De fait, 1 Français sur 7 pratique un engagement bénévole régulier et 60% considèrent que les entreprises doivent contribuer à la résolution des problèmes sociaux, d’après un sondage de l’Observatoire de la Fondation de France. Pour Gontran Lejeune, président du CJD (Centre des Jeunes Dirigeants), c’est déjà le cas sachant que «Les frontières sont de plus en plus poreuses entre économie sociale et économie capitaliste. Jusqu’alors, seules les coopératives, les mutuelles et les associations prenaient leur part de responsabilité dans les enjeux de société. Aujourd’hui, beaucoup d’entreprises veulent s’y mettre». Même avis pour Frédéric Massot du CJD qui affirme que «Par nécessité et de plus en plus par intérêt, un nouveau modèle de société tiré par des moteurs plus durables est en train de s’inventer». Ni 100% capitalistes ni 100% sociales, les entreprises solidaires ouvrent une voie alternative permettant la création de richesses au profit de tous et non plus de certains.
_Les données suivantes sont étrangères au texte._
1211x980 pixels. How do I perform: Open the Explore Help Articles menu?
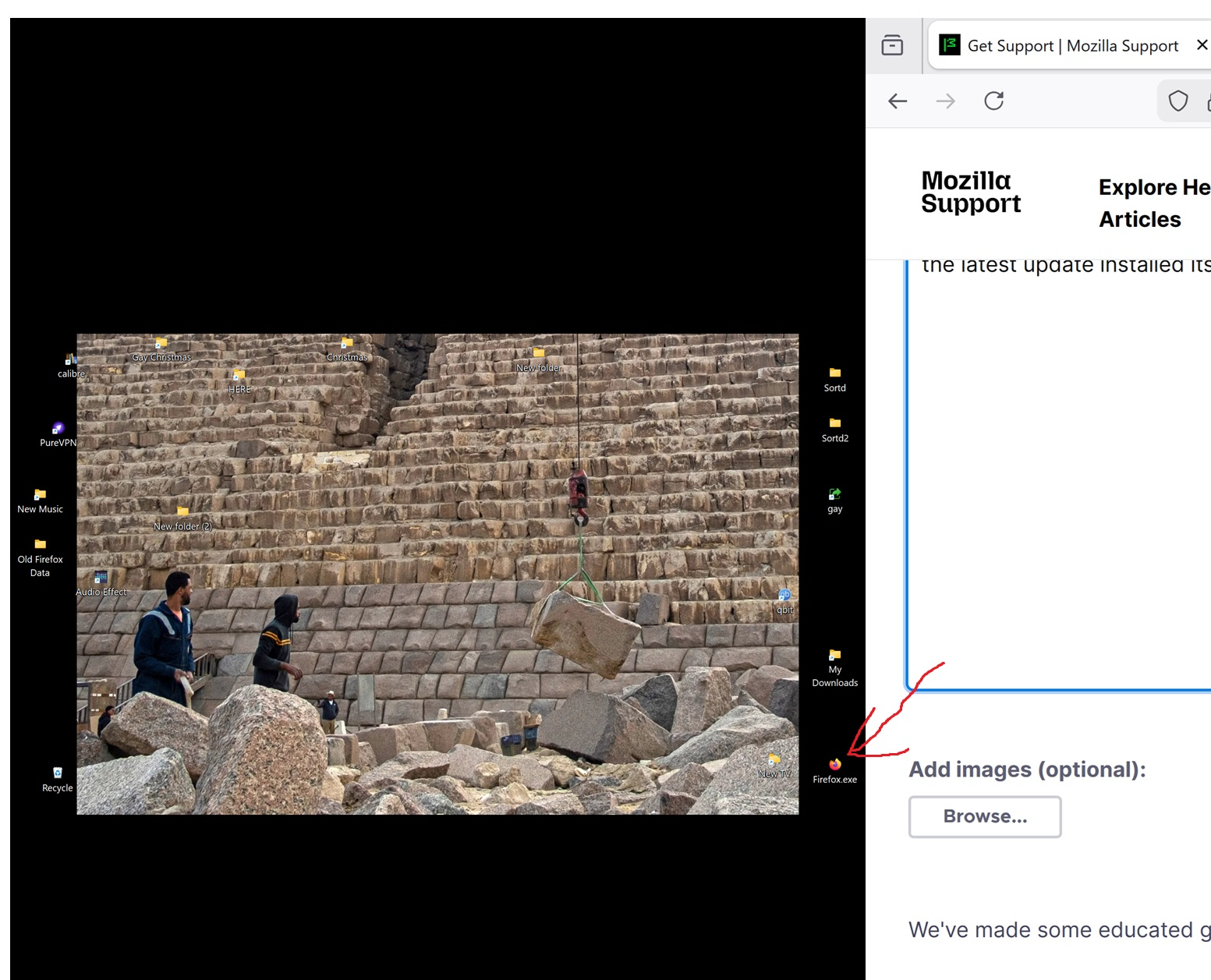point(1154,203)
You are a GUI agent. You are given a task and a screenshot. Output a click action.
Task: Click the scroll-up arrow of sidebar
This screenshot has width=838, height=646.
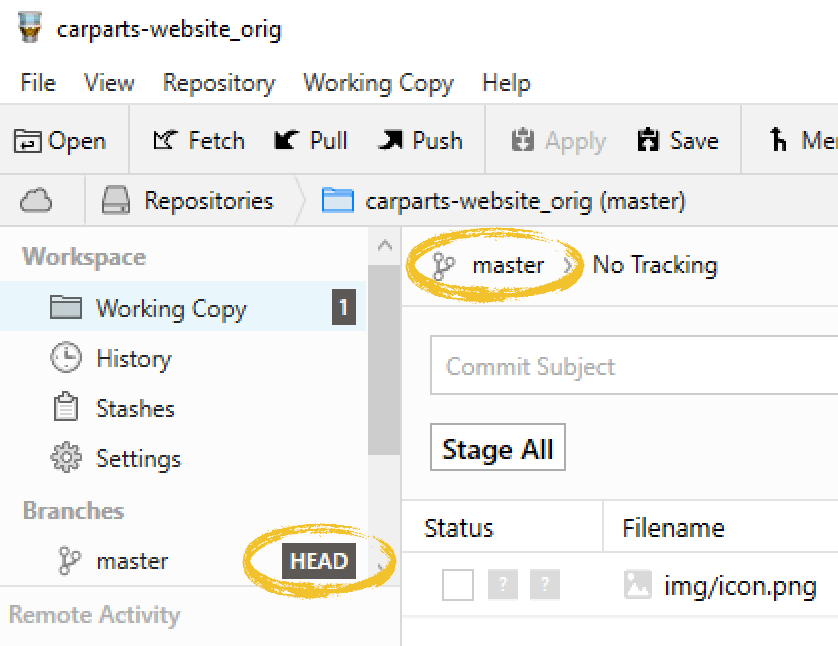pos(384,245)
Un sentiment partagé par Francis Rousseau, Président d’Eurogroup, qui estime pour sa part que «La solidarité doit forcément s’exprimer à travers un objectif collectif». Il lui apparaît «Absurde d’encourager la valorisation du capital humain tout en fixant à chacun des objectifs de plus en plus individualisés. Chez nous, on tire tous dans le même sens. Quand on gagne beaucoup, tout le monde gagne beaucoup, et la même logique s’applique quand on gagne peu.»
UN MODÈLE PLEIN D’AVENIR
L’intégration du solidaire dans le management dès lors qu’il combine «Performance économique et sociale est une des pistes les plus prometteuses pour le capitalisme du XXIe siècle» assure Pierre Deschamps, Président d’Entrepreneurs et dirigeants chrétiens. L’appui financier en faveur des salariés est d’ailleurs une pratique bien connue des entreprises du secteur de la banque et du bâtiment en soutenant leurs collaborateurs en détresse passagère (endettement, factures impayées, frais imprévus…) par la mise en place de fonds d’entraide pilotés par les DRH. Des initiatives exemplaires qui font dire à Patrick Poizat, secrétaire général de la CFTC, que «La solidarité est devenue un signe fort de responsabilité sociale». D’autres actions sont également menées, ici et là, avec le développement de systèmes de microcrédit en faveur des salariés et demandeurs d’emploi exclus du crédit bancaire classique. C’est aussi l’investissement solidaire favorisant «Un nouveau modèle économique qui a d’autant plus d’avenir qu’il ne repose pas seulement sur la compassion mais se révèle aussi créateur de richesse» renchérit Frédéric Bedin, Président de CroissancePlus.
Aider des entrepreneurs à monter leur projet en leur apportant des ressources en matériel ou stock, soutenir des populations en difficulté, en souffrance psychique ou en resocialisation des seniors, favoriser des investissements solidaires dans l’emploi, le social, le logement, l’environnement et la solidarité internationale, sont autant de voies créatrices de valeurs au service de l’homme et non plus seulement du capital prouvant ainsi «L’efficacité économique des activités d’intérêt général.»